_PAGE EXCERPT_
Civil War Veterans Buried In Washington State - Seth Covell

Seth W. Covell

Representing: Union

G.A.R Post

  • Oliver Morton Post #10 Snohomish, Snohomish Co. WA

Unit History

  • 154th New York Infantry H

See full unit history

Seth  Covell
Full Unit History

Organized: 9/24/62 Jamestown, NY
Mustered Out: 6/11/65 Bladensburg, MD

Regimental History



  The 154th, a three year regiment, was recruited in the counties of Chautagua and Cattaraugus in the far southwest corner of New York State.  It left the state almost immediately following federal muster and was assigned to the Army of the Potomac.

  In May, 1863 the unit suffered severely in the disaster which befell that army at Chancellorsville, VA. In July, it was again "roughed up" during the first and second day’s fighting at Gettysburg, PA.  The 154th concluded the year in the western theater where it saw action at Wauhatchie and Missionary Ridge, TN.

  1864 found the 154th still in the west fighting from Chattanooga, TN to Atlanta, GA.  It concluded its combat career by marching northward with Union Gen. William T. Sherman during the Carolinas campaign.  After participating in the May, 1865 Grand Review in Washington, D.C., the regiment was mustered out of service.

Soldier History

Residence: Inf. Not Avail.   Age: 22.3 yrs.
Enlisted/Enrolled: 8/13/62 Great Valley, NY   Rank: Pvt.
Mustered In: 11/5/61 Madison, ME
Highest Rank: Pvt.

Family History


 The original birth-to-death biographical profile on Seth Covell was written during the early years of the Civil War Veterans Buried In Washington State project. As such, it suffered from a lack of research sources such as those that are accessible via today’s internet. The following update written in June, 2018 although more detailed than its predecessor, still lacks the depth and detail of today’s bios. Part of this is because Private Covell, a U.S. Army deserter, was not eligible for a U.S. Government pension based on his days of Civil War soldiering.


  The seventh of eleven children, Seth Warner Covell was born in 3/24/40 in Carroll Chautauqua Co., New York.  His parents were John (b. Rensselaer, NY 1804) and Serena (nee Rice b. 8/12/07 Franklin Co., MA) Covell.  The Covells were a farm family. 

Siblings older than Seth were: Augusta (b. 5/6/28 NY), Helen Louisa (b. 3/7/30 NY), John Harrison (b/1/25/32 Warren, PA), George W. (b. 1834 NY), Edmund/Edmond R. (b. 5/36 NY) and Lucy Jane (b. 3/4/38/NY). Those younger than he were: Charles M. (b. 6/7/42 NY), Lewis D. (b. 5/44/ NY), Franklin W. (b. 1847 NY) and Emeline (b. 1/49NY). As can be seen, all the Covell children except one were born in New York. Why that one was birthed in Pennsylvania is not known.

_EXERCISE INSTRUCTIONS_
**a.** Answer these about the Seth Covell profile:
(i) In what place and on what date was the 154th New York Infantry organized?
(ii) Which G.A.R. post is listed for Seth W. Covell?
(iii) Where did Seth fall in the birth order of his parents' children?
**b.** Can you give the part of the Seth Covell profile that opens with the words containing "In May, 1863" and closes with "Age: 22.3 yrs.", switching "Gettysburg" to "Fredericksburg"?
**c.** Could you pick up the Seth Covell profile after its last sentence and keep writing it?
The data below has no connection to the Seth Covell profile.

_MATERIAL_
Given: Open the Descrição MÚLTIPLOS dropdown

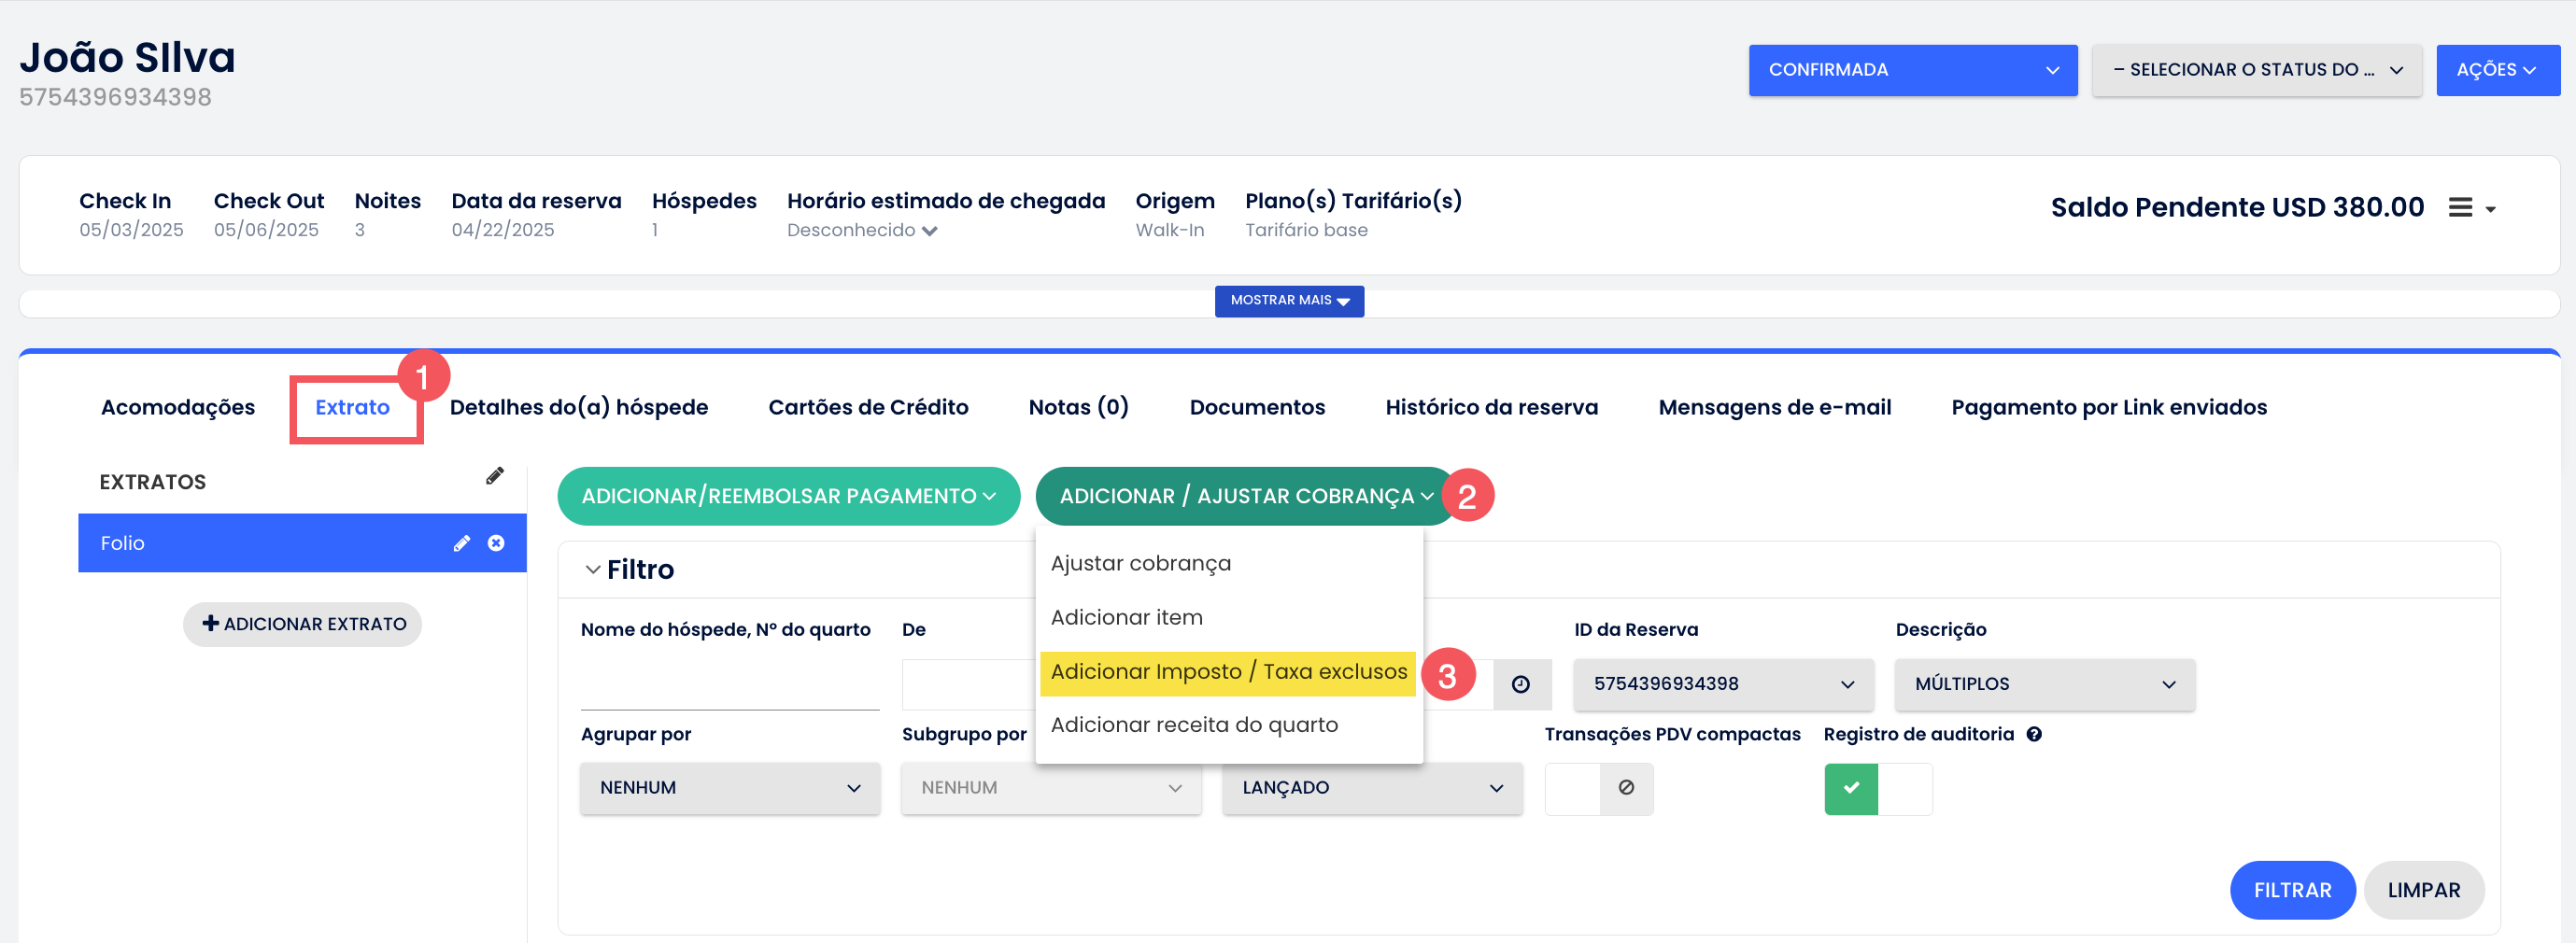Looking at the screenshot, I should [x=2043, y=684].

_ANSWERS TO THE PROBLEMS_
**a.**
(i) Jamestown, NY, on 9/24/62.
(ii) Oliver Morton Post #10, Snohomish, Snohomish Co. WA.
(iii) He was the seventh of eleven children.

**b.**
In May, 1863 the unit suffered severely in the disaster which befell that army at Chancellorsville, VA. In July, it was again "roughed up" during the first and second day’s fighting at Fredericksburg, PA.  The 154th concluded the year in the western theater where it saw action at Wauhatchie and Missionary Ridge, TN.

  1864 found the 154th still in the west fighting from Chattanooga, TN to Atlanta, GA.  It concluded its combat career by marching northward with Union Gen. William T. Sherman during the Carolinas campaign.  After participating in the May, 1865 Grand Review in Washington, D.C., the regiment was mustered out of service.

Soldier History

Residence: Inf. Not Avail.   Age: 22.3 yrs.

**c.**
The U.S. Census of 1850 placed the Covell family in South Valley, Cattaraugus County, New York. The census a decade later found them in the same location, but with son John Harrison heading the family as father, John, had died on 5/28/54 in Kentucky. No details are available pertaining to the Covell patriarch’s passing.


  In 1862, at the age of 22 years, Seth enlisted in the United States Army.  Service records represent his surname as Covell, Covel, Covill, Corvell, Covelli, Covelle, and Covall.  Seth’s older brother John joined the same company and regiment two days later.

 On May 2, 1863, during the battle of Chancellorsville, VA, Seth was captured by Confederate forces.  By May 9th he was in prison in Richmond but was paroled on May 15th at City Point, VA.  He was then transferred to Camp Convalescent, VA, where a “Memorandum of Prisoner of War” form noted that on July 12, 1863 Private Covell had deserted, but later “rept’d back of his own accord.”  The return to duty, however, was to be short lived as a final documental entry noted “on roll dated Aug 10-63 as having deserted from Camp Convalescent, VA since July 31-63.”

  While it appears Seth permanently deserted the military, apparently no action was ever taken regarding the offense and the 154th was never notified.   Company H’s muster roll continued to carry him as absent “taken prisoner at Chancellorsville May 2, ‘63” through final muster in June, 1865.  That final muster document noted “No discharge given.” It also noted that Private Covell was still owed $75 of a $100 enlistment bonus/bounty. 

  Seth’s whereabouts during the latter 1860’s and throughout 1870s are not known.  However, circa 1887 he married Harriet “Hattie” Maria Wallace (b. 6/21/59 Buffalo, Erie Co., NY). Hattie had been previously married, so it is not known if Wallace was her surname by birth or by marriage.

 Seth and Hattie would produce six children only five of whom are identified and  were alleged to be alive in 1900: Birney Seth  (b.5/23/87 Cameron Barron Co., WI), Frank Warner (b. 12/6/89 Cameron Barron Co., WI), Everett Ernest (b. 10/6/92 Cameron Barron Co., WI)  Walter Wayne (b.8/1/96 Cameron Barron Co., WI), and Anna “Annie” S. (b. 3/11/99 Stanley Township Barron Co., WI).

 In his post-civil war years Seth was apparently, at one time, employed as a logger. In the 1900 census for Stanely, Barron County, WI he noted that he was, like his father, a farmer. 

 In 1901 the Covells moved westward from Wisconsin and settled on a ranch in the rural community of Machias located in Snohomish County, Washington.  The move may have been motivated by Seth following the timber industry to the forests of the Pacific Northwest, but as it came relatively late in his life, it was more likely made to be near the families of adult Covell children who lived in the region.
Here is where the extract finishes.